TASK BRIEF —
Return the listing below unchanged, but without pictures.

RECORDS TO USE —
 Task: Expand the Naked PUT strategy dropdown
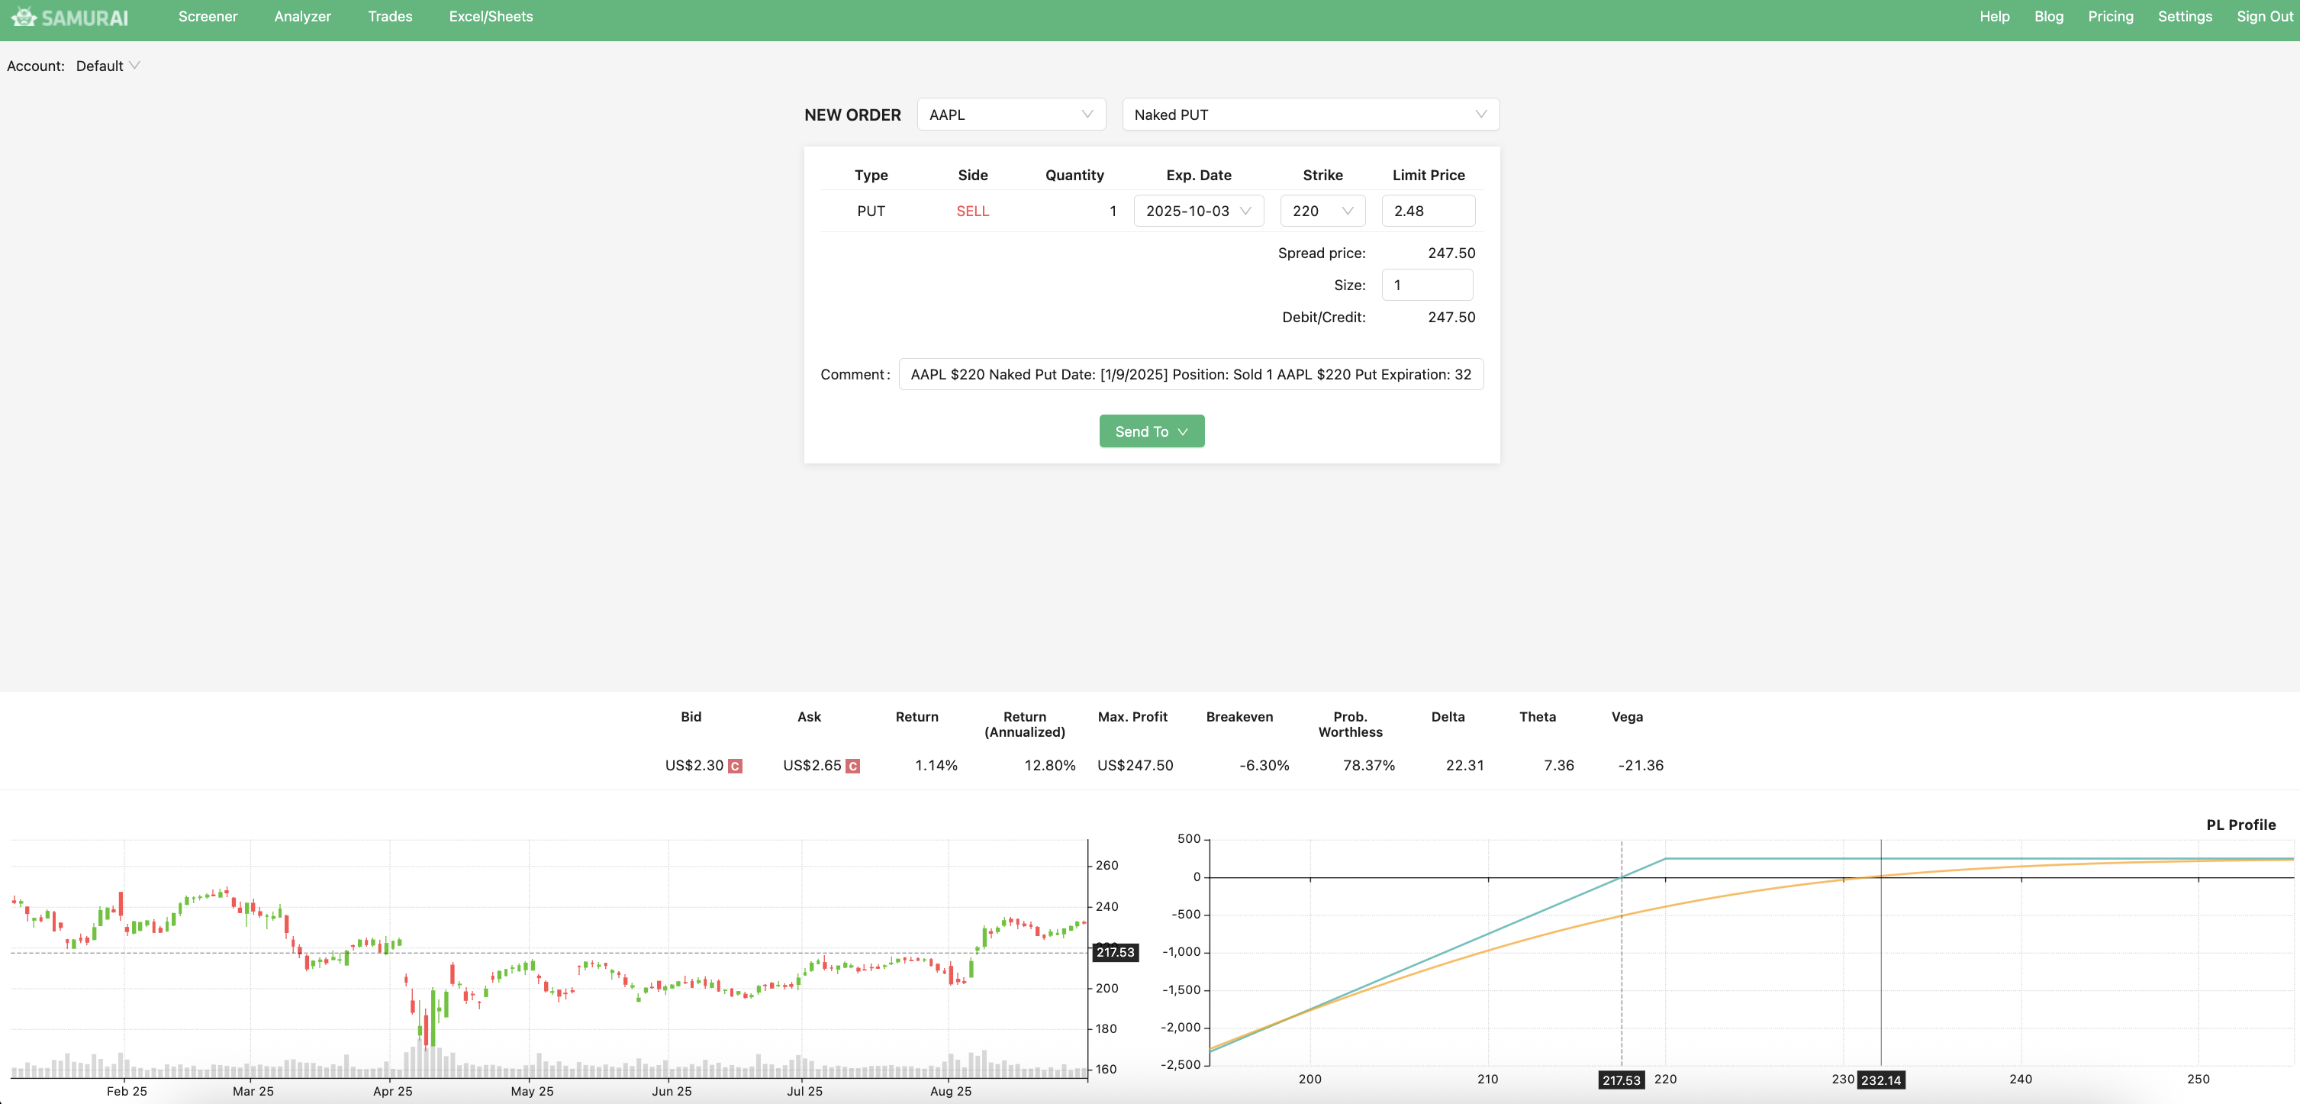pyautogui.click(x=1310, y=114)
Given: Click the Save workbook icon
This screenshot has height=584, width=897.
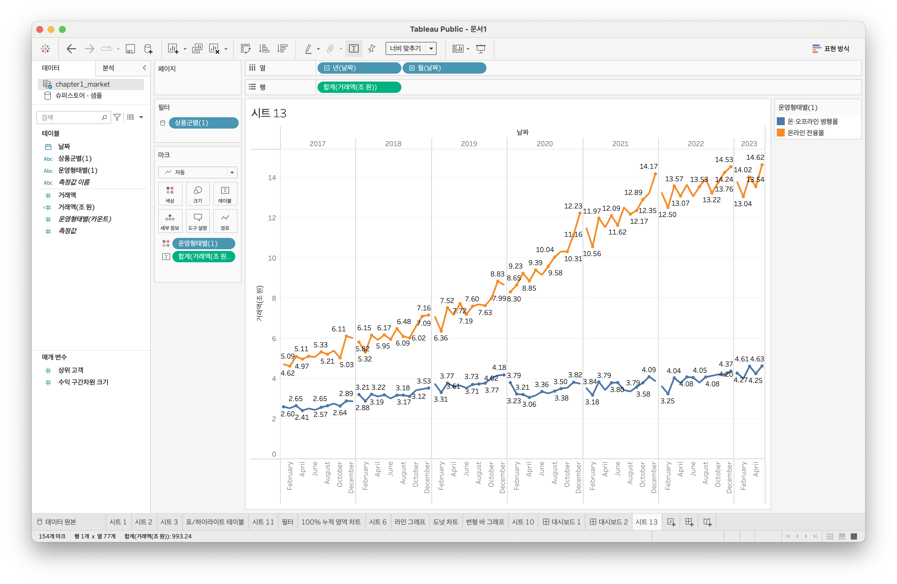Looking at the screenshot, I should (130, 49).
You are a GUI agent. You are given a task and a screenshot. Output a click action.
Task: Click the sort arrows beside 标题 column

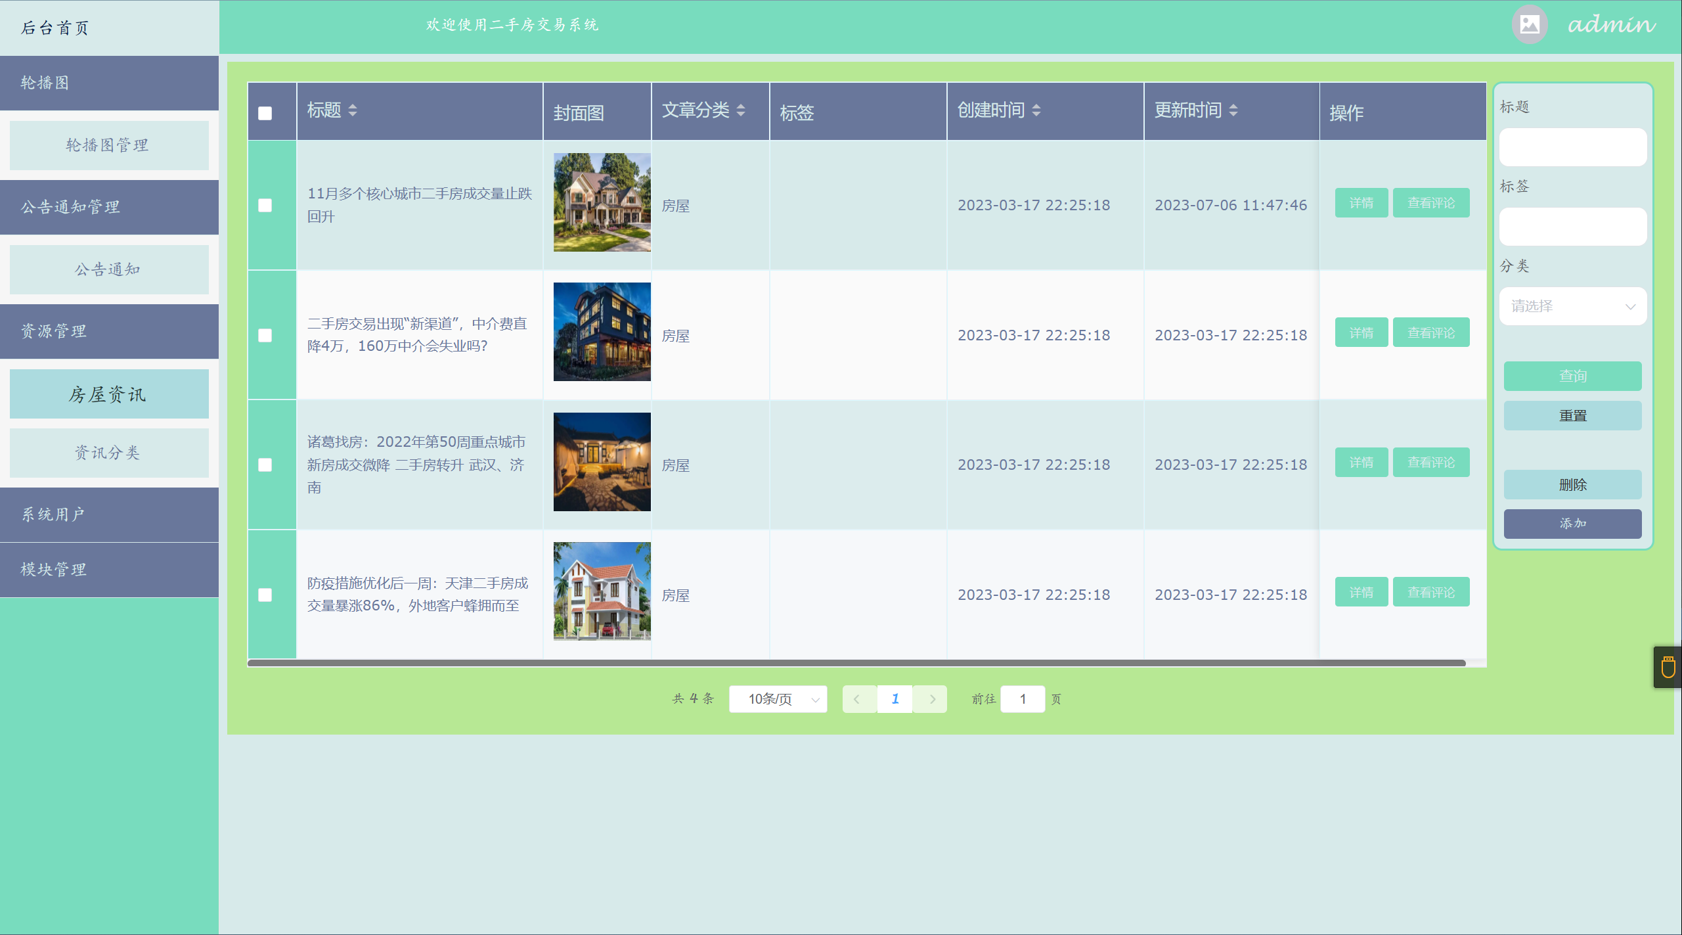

RESULT —
 Task: Expand the Naked PUT strategy dropdown
pyautogui.click(x=1310, y=114)
Given: Click the Save workbook icon
This screenshot has height=584, width=897.
Looking at the screenshot, I should (130, 49).
You are a GUI agent. You are given a task and a screenshot. Output a click action.
Task: Click the sort arrows beside 标题 column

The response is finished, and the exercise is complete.